Only the lines from the one that contains "Click the cat image in the editor" through the final line of the entries should be repeated, exactly as written.
··········
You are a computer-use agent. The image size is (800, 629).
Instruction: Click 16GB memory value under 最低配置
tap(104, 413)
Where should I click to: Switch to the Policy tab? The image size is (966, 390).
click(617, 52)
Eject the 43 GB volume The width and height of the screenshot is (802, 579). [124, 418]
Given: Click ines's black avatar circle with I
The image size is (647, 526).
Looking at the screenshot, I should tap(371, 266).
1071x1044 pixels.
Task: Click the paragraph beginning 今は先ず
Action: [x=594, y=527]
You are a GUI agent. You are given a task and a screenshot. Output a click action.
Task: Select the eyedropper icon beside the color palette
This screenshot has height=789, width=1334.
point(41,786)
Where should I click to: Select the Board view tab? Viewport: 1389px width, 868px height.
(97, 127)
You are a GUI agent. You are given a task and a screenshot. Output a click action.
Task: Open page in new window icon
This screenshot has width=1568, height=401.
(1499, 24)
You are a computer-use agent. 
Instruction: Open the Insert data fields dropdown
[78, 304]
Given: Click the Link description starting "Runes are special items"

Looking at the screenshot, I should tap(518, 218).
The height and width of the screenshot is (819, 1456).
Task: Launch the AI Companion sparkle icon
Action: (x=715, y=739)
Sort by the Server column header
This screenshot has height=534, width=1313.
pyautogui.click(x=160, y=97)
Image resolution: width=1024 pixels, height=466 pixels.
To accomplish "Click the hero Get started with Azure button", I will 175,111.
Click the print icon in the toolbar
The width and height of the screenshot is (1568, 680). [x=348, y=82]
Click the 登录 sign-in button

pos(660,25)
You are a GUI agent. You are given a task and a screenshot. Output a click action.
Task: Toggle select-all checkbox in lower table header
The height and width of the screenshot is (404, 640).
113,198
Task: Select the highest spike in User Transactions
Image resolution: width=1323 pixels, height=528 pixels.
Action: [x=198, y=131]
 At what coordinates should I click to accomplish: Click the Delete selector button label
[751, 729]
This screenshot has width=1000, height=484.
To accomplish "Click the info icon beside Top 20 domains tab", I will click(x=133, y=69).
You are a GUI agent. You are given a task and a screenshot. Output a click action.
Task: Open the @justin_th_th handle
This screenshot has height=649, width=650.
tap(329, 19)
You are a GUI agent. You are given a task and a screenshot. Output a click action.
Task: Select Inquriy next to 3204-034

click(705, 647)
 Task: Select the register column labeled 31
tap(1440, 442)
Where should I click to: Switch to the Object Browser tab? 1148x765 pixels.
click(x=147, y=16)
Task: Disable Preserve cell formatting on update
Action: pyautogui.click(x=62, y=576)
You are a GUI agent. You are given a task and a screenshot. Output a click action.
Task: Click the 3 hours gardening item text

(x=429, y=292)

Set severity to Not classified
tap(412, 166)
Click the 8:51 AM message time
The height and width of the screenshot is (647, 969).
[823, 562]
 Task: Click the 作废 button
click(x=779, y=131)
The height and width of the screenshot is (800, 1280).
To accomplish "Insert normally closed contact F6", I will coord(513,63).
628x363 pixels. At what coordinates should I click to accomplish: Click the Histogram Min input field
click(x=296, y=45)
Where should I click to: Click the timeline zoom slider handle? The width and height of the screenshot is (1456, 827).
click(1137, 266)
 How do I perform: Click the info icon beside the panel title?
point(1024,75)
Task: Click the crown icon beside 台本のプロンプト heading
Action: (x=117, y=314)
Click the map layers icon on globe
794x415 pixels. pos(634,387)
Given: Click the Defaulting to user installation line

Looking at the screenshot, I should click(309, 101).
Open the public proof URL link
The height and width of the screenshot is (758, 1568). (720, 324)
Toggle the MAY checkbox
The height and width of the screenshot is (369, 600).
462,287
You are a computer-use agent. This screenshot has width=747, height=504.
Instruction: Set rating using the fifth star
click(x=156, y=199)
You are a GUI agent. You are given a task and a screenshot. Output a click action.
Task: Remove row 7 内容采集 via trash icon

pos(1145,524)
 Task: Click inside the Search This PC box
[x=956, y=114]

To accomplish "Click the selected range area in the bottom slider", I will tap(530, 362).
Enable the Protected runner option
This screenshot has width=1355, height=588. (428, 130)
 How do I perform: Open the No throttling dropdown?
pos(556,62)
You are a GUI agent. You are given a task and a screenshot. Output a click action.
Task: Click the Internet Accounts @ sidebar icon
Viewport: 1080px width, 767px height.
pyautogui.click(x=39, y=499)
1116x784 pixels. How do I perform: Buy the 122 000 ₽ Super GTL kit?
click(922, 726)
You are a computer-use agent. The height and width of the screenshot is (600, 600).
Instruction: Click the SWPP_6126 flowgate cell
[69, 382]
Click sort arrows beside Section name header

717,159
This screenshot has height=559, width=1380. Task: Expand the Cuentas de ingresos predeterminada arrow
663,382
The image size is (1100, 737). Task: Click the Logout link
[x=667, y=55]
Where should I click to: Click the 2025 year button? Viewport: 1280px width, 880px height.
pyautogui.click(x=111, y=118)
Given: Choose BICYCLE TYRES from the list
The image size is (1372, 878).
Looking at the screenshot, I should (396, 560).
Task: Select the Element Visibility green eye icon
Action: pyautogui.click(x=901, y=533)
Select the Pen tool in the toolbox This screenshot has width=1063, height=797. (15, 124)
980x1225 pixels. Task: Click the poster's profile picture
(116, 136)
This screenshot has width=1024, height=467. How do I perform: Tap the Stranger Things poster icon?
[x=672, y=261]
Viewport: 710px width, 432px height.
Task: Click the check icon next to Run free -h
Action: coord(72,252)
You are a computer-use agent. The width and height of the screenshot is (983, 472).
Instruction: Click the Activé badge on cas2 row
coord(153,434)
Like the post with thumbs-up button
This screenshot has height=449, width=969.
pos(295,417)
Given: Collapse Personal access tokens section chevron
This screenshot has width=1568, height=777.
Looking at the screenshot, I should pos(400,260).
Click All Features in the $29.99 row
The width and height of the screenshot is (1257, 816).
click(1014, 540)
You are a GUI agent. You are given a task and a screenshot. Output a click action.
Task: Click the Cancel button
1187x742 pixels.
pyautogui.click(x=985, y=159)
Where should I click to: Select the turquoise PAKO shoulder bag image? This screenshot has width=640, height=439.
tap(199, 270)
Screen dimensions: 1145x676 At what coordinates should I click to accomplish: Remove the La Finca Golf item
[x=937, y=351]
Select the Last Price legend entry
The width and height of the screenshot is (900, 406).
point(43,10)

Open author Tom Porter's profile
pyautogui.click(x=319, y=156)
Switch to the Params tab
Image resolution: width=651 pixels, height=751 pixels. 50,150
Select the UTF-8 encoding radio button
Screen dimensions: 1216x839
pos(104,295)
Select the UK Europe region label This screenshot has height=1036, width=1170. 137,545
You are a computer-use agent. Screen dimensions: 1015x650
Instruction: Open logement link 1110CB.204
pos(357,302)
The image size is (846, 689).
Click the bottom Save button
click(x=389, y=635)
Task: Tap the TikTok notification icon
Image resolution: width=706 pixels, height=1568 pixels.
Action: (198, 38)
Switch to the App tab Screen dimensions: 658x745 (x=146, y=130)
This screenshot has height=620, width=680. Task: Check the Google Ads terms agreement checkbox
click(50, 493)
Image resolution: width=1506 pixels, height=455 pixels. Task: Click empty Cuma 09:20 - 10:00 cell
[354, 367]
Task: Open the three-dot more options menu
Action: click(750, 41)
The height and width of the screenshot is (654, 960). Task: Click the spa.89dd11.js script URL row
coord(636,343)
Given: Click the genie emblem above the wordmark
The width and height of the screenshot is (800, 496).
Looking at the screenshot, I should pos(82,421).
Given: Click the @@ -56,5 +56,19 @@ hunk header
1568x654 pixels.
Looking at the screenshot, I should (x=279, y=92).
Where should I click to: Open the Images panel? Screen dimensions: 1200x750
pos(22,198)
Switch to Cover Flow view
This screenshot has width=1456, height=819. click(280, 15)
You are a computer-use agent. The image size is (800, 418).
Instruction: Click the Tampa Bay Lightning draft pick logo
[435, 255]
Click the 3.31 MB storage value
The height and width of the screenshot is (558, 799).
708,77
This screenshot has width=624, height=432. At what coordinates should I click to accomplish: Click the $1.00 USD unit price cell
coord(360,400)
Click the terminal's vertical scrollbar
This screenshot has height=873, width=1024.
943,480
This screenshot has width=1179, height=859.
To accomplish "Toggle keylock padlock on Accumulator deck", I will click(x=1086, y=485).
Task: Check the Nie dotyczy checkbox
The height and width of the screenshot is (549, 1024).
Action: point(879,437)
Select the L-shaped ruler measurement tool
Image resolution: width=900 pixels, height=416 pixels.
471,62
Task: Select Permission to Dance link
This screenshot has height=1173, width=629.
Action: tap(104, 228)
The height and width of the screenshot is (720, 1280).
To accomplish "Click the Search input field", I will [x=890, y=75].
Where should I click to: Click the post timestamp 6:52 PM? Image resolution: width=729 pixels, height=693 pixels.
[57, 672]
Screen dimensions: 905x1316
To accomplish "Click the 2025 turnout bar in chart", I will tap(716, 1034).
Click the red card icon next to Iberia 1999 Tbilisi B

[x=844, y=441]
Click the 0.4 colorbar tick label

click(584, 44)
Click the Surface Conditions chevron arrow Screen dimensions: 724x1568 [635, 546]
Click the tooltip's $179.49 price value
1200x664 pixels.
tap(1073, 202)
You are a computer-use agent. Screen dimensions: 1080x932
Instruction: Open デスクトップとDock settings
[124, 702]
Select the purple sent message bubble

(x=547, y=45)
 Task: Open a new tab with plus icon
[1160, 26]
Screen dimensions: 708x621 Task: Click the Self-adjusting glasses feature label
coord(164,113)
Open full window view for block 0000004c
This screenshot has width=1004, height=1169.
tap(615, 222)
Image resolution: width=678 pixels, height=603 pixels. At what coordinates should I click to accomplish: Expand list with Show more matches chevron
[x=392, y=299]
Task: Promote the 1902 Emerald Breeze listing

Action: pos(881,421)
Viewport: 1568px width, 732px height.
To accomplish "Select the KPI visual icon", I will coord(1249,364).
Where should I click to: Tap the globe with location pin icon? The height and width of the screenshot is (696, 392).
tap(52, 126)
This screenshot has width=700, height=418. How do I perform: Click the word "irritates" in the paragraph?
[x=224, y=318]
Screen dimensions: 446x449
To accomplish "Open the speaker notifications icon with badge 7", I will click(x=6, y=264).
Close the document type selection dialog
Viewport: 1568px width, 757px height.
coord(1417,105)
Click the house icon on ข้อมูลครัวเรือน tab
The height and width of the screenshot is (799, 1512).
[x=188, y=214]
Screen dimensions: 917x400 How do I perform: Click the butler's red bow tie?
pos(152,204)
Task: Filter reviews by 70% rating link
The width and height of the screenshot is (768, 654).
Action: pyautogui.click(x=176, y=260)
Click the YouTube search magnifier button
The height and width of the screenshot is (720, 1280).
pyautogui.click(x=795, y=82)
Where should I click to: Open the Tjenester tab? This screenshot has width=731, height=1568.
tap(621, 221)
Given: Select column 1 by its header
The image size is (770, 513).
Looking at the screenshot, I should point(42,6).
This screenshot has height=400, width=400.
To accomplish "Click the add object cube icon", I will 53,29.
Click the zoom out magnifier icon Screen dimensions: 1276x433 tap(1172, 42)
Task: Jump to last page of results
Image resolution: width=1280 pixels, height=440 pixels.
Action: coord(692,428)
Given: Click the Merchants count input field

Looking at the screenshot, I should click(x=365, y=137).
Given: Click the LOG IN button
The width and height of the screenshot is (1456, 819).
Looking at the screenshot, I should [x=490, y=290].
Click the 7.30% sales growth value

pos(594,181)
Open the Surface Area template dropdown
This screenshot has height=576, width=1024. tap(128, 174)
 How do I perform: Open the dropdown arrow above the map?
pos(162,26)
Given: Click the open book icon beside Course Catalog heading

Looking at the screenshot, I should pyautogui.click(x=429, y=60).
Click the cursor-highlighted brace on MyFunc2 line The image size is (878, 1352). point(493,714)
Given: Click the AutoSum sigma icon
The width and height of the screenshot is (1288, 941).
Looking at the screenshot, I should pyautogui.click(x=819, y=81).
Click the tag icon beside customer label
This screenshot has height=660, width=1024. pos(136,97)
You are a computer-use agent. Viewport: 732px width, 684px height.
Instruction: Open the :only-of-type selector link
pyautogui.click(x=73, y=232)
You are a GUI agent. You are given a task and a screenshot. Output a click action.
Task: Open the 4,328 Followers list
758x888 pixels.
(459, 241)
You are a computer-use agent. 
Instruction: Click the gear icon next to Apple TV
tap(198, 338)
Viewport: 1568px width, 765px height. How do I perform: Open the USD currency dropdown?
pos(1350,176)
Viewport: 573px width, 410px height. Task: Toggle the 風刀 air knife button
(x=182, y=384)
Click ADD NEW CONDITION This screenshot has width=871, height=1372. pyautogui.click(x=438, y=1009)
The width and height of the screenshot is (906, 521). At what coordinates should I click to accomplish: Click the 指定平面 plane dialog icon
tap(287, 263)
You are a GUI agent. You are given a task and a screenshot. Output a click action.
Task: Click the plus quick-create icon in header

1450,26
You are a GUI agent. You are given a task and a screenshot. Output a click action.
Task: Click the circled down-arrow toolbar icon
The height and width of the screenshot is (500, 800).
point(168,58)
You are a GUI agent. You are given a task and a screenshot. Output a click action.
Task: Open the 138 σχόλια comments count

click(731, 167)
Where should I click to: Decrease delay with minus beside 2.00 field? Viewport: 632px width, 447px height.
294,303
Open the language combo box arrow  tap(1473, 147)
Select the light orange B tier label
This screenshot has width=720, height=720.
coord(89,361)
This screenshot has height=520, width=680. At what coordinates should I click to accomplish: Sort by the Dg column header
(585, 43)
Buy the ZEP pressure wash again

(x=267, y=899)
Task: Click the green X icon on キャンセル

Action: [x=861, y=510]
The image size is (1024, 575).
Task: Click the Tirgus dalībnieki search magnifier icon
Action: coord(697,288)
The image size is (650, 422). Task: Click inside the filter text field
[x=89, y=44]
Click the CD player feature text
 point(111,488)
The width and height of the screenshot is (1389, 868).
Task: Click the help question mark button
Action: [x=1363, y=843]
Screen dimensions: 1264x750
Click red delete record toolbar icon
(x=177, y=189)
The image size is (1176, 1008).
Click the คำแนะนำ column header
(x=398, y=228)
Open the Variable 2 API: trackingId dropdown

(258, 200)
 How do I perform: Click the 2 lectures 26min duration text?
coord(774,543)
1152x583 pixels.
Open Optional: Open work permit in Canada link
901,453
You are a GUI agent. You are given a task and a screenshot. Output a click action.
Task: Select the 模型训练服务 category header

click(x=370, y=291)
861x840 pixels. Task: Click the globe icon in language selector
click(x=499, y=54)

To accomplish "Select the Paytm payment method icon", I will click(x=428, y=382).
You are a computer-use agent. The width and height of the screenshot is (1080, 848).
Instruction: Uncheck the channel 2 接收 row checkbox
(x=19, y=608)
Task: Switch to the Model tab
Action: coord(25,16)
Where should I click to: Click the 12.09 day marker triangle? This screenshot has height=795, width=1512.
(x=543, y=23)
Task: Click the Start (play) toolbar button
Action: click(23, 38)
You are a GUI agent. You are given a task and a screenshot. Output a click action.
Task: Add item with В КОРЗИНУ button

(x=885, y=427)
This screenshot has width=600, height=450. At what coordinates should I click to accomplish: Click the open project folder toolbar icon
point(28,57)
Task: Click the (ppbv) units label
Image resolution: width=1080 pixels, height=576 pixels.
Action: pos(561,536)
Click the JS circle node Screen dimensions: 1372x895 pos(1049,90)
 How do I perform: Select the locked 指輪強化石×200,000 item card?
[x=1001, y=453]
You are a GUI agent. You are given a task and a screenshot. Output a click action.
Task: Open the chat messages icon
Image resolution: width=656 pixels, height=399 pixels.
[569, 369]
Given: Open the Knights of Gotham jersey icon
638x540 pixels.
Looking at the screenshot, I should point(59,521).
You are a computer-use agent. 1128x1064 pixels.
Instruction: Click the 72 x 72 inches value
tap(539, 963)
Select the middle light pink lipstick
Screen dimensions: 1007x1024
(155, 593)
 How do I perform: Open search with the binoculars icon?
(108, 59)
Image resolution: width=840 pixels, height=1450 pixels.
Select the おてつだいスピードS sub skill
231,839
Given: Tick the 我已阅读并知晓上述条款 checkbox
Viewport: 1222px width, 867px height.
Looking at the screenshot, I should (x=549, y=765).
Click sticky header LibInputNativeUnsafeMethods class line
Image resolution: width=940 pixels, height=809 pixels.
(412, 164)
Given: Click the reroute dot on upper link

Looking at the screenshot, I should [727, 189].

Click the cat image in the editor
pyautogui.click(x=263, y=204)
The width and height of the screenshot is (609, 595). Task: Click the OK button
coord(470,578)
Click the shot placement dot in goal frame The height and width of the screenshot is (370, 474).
··········
Finished exercise
Click the cat image in the editor
pyautogui.click(x=263, y=204)
The width and height of the screenshot is (609, 595). Task: Click the OK button
coord(470,578)
Click the shot placement dot in goal frame The height and width of the screenshot is (370, 474).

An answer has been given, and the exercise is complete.